Ruth Gilligan’s 4th novel Nine Folds of Makes a Paper Swan (Atlantic Books) has just been published and it tells the story of Jewish identity and heritage in Ireland through characters and interwoven stories set in 1901, 1958 and 2013. She talks about the background to the novel and we hear her read excerpts from it. Fionn also speaks to Maurice Cohen who is Chairman of the Jewish Representative Council. He tells Fionn about his family who came here 100 years ago.

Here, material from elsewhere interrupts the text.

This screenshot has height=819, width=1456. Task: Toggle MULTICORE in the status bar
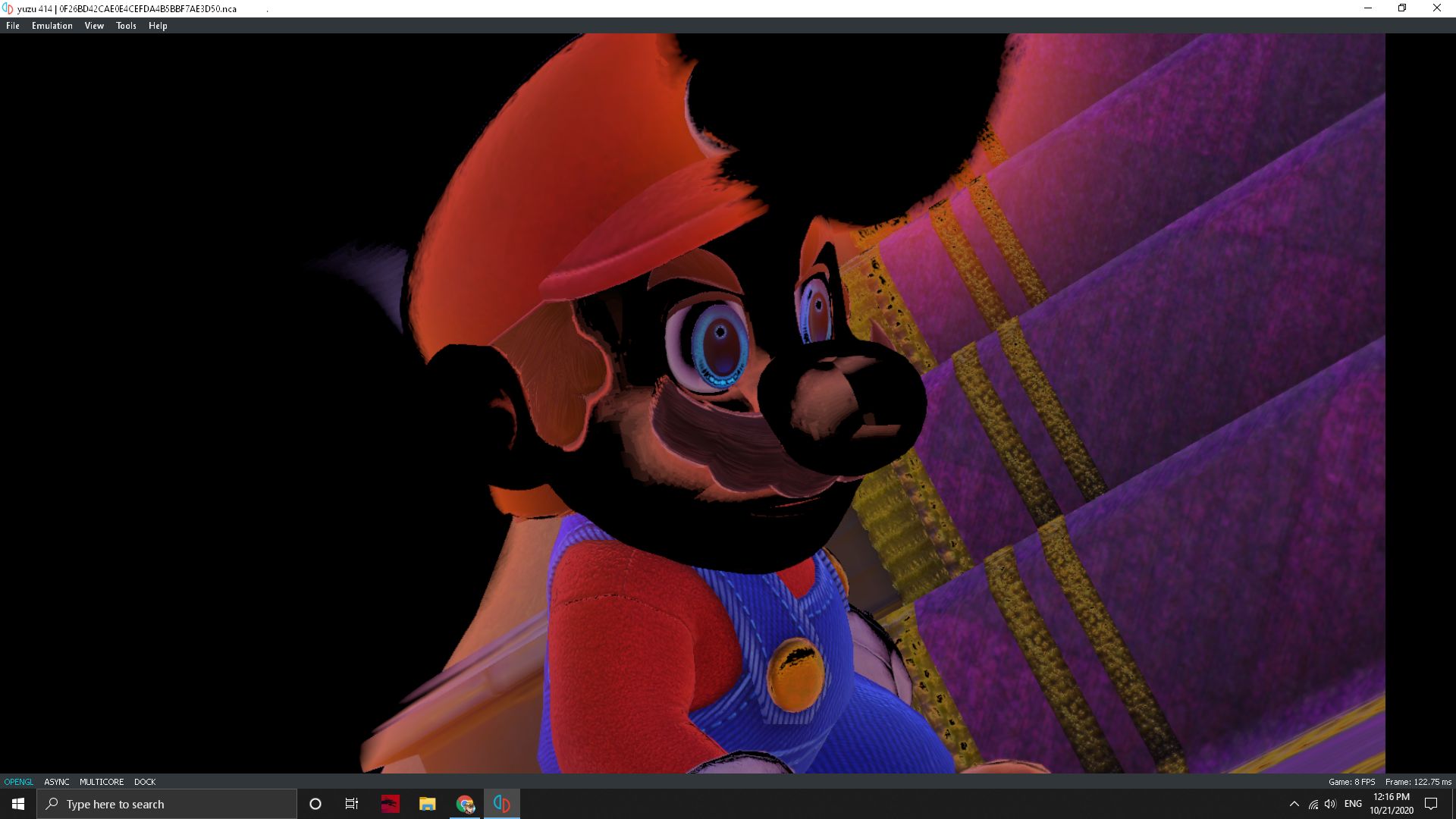tap(102, 782)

The National Gallery in Dublin is holding a series of talks over the summer highlighting the work of Irish artists in France from 1860 to 1915. Dozen of men and women, including Sarah Purser, William Leech and Roderic O’Conor, travelled there to encounter new sights and new styles of painting. Their work can be seen at the gallery and the influences of major movements in art, such as impressionism and post-impressionism are clearly evident. Fionn visits the museum to view the works and to hear how the experience helped the painters to develop their own styles as well as influence Irish artists at home.

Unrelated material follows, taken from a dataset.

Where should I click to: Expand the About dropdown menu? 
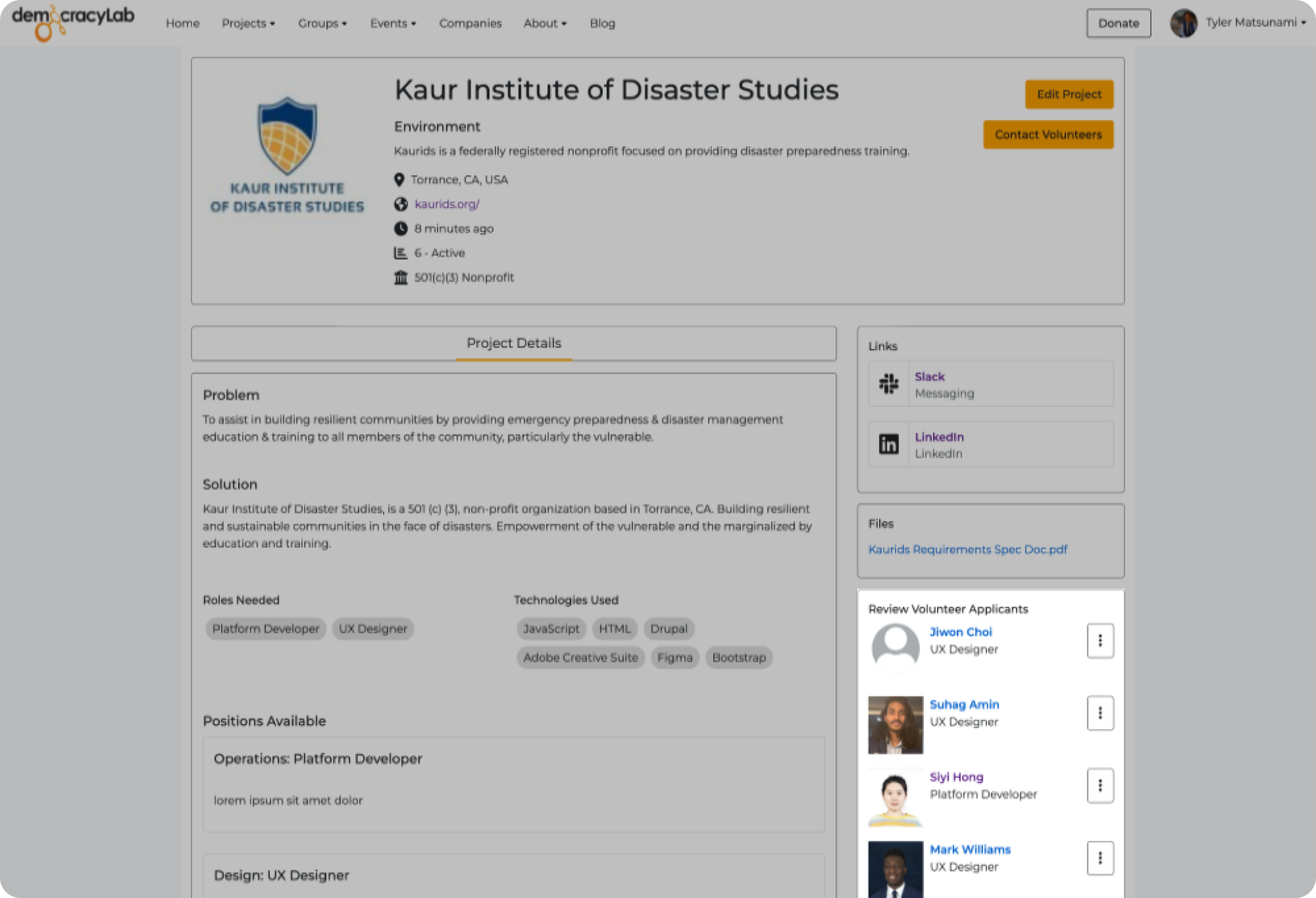544,23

Maria Delaney explores the work of Irish silversmiths, spanning the centuries from 18th century Dublin to the present day. She discusses the life of master silversmith Thomas Bolton, later Lord Mayor of Dublin, joins makers Stuart Cairns and Cara Murphy as they exhibit their work in London’s V&A museum and she visits the National College of Art and Design in Dublin where ‘Metalwork’ students, Aisling McLoughlin and AnneMarie Reinhold are preparing for their final year showcase.
The Dublin International Piano Festival and Academy is now in its fourth year. Concerts and masterclasses are planned for various venues across the city. Dr. Archie Chen from The Piano Academy of Ireland introduces us to highlights of this year’s festival and discusses the life and works of Frédéric Chopin whose name is most closely associated with the piano. Dr.Chen then dives into Chopin’s watery Barcarolle opus 60 and brings us on an aural journey through rivers, streams and cascades.